Monday, April 4, 2016 - 4:00pm

Guy Sella

Columbia University

Location

University of Pennsylvania

318 Carolyn Lynch Lab

Many phenotypes of interest, including susceptibility to many common diseases, are “quantitative”, meaning that the heritable variation in the trait is largely due to numerous genetic variants of small effects segregating in the population. The causes of quantitative genetic variation have been studied in evolutionary biology for over a century. This pursuit has recently come to the forefront of research in human genetics as well, with the push to map variants that underlie heritable genetic variation in phenotypes. Notably, since 2007, genome-wide association studies (GWAS) in humans have led to the identification of thousands of variants reproducibly associated with hundreds of quantitative traits, including susceptibility to a wide variety of diseases.
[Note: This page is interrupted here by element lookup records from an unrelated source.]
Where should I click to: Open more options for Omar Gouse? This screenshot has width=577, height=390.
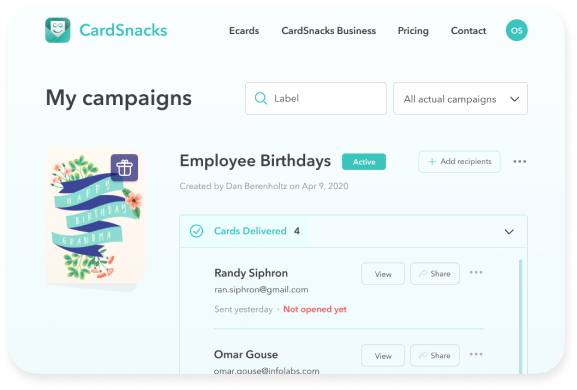[x=476, y=354]
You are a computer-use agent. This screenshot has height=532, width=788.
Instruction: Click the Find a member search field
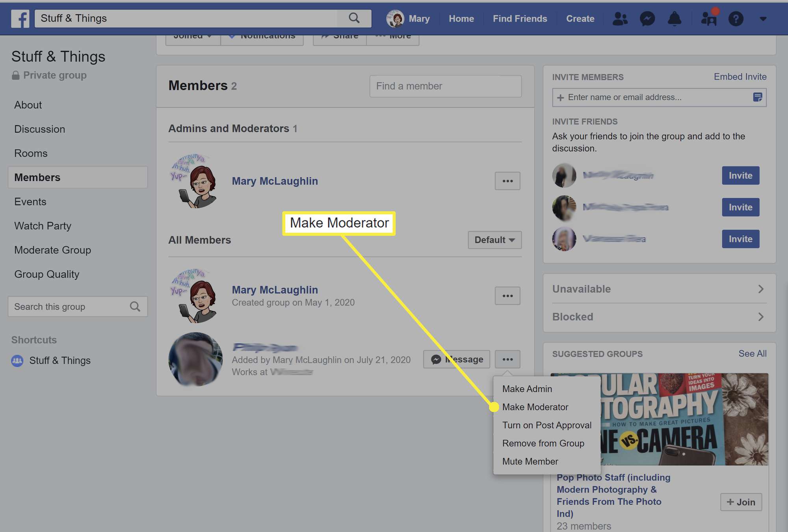tap(445, 86)
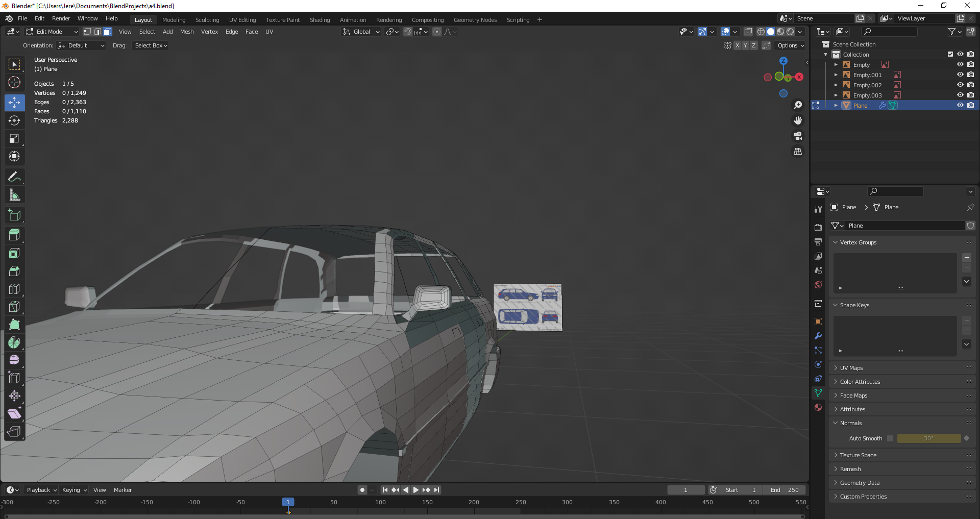Open the Edit Mode dropdown

point(52,32)
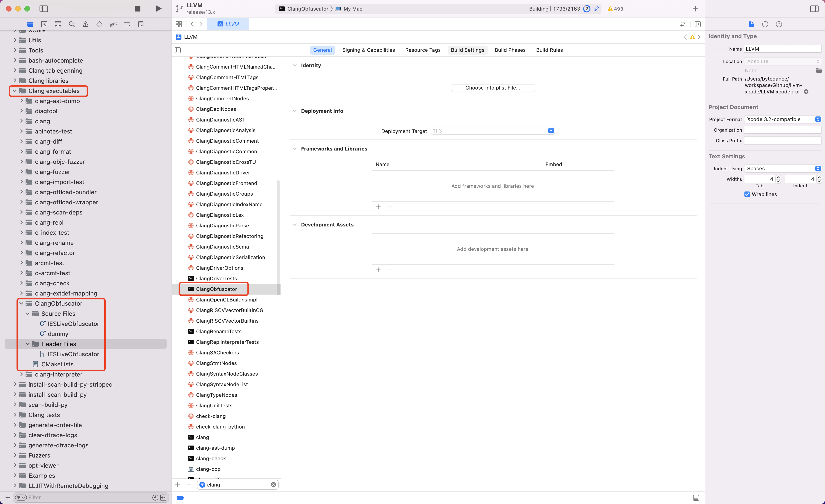Toggle the Wrap lines checkbox
This screenshot has width=825, height=504.
tap(747, 194)

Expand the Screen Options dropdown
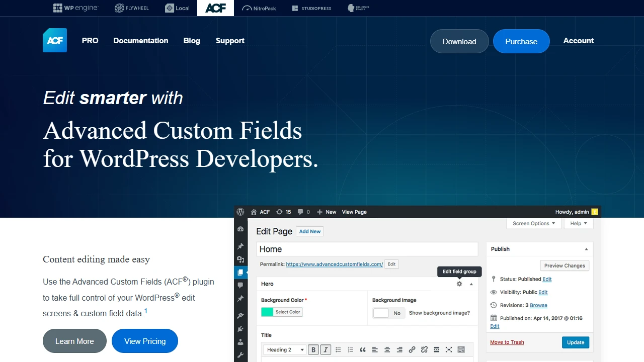[534, 223]
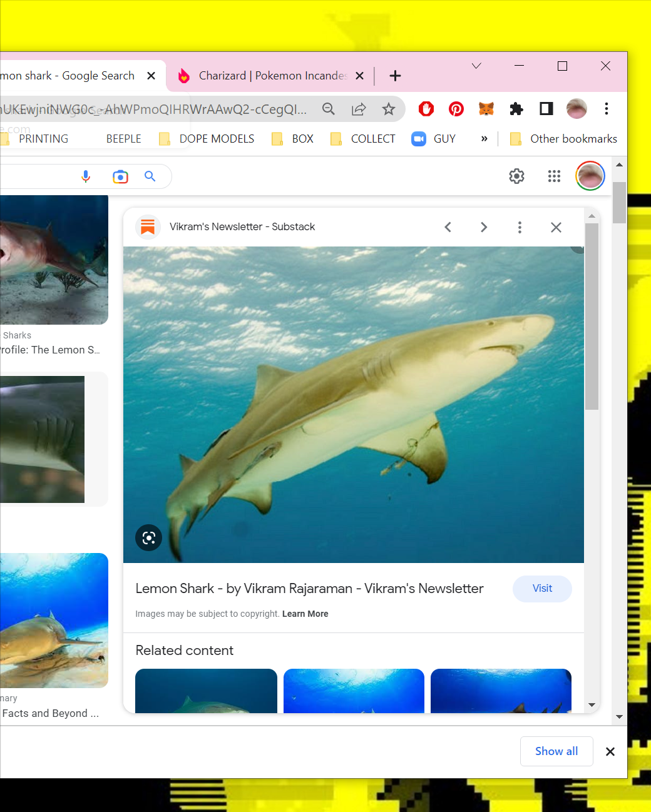
Task: Go to next image with right arrow
Action: [x=484, y=227]
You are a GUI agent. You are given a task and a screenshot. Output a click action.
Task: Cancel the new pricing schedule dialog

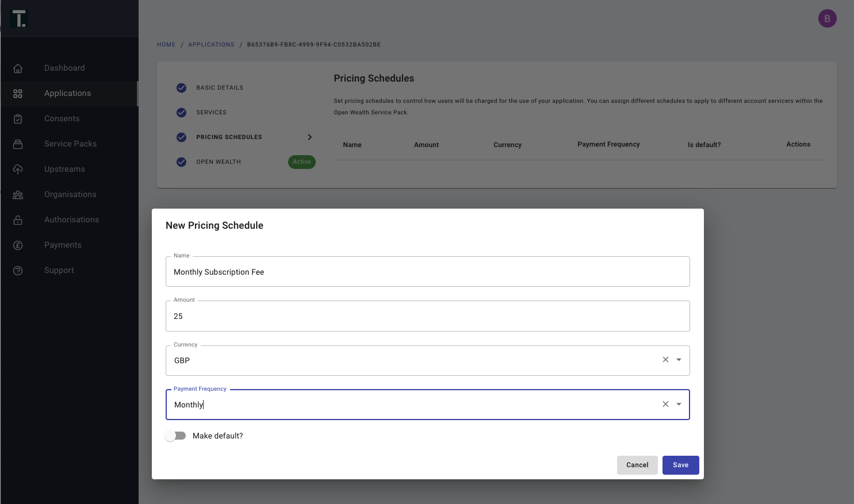(x=637, y=465)
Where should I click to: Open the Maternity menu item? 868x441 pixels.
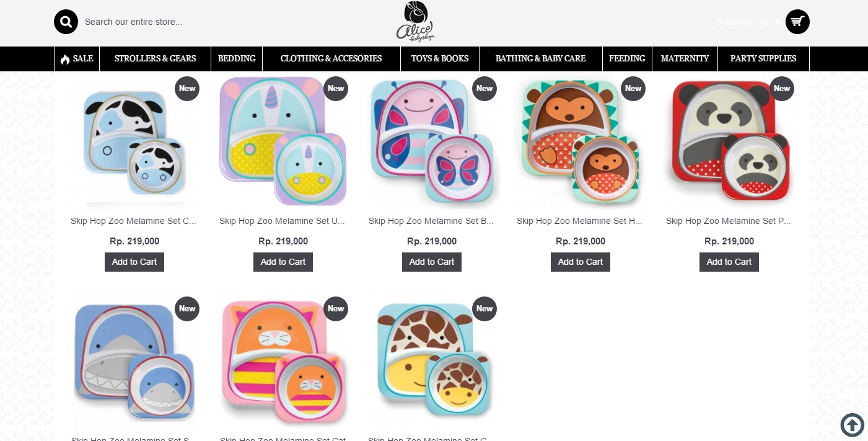point(685,59)
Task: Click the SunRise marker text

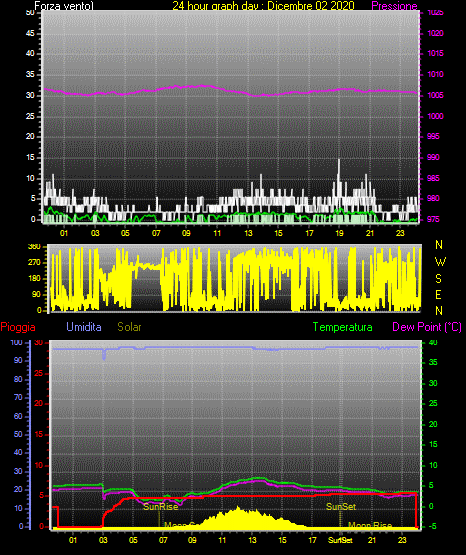Action: click(x=161, y=507)
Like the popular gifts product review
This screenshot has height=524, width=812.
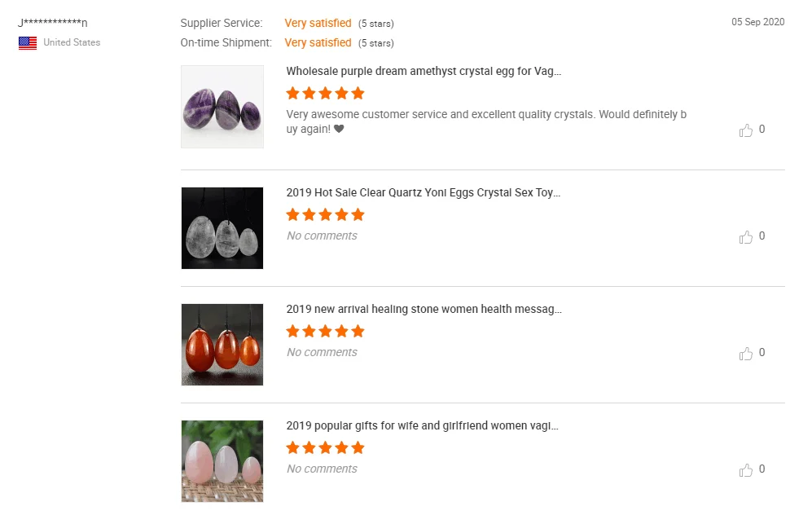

These studies reveal intriguing differences among traits in their genetic architecture (i.e., the number of associated variants, their effect sizes and frequencies) and in the fraction of the heritable variation explained. Interpreting these findings has been difficult, however, in no small part because we lack generative models relating population genetic processes (e.g., pleiotropy, selection and genetic drift) to the genetic architecture of quantitative traits. I will present such a model and discuss how it helps to understand the results of GWAS. I will also describe our preliminary results using GWAS findings to learn about the forces underlying heritable variation in human height.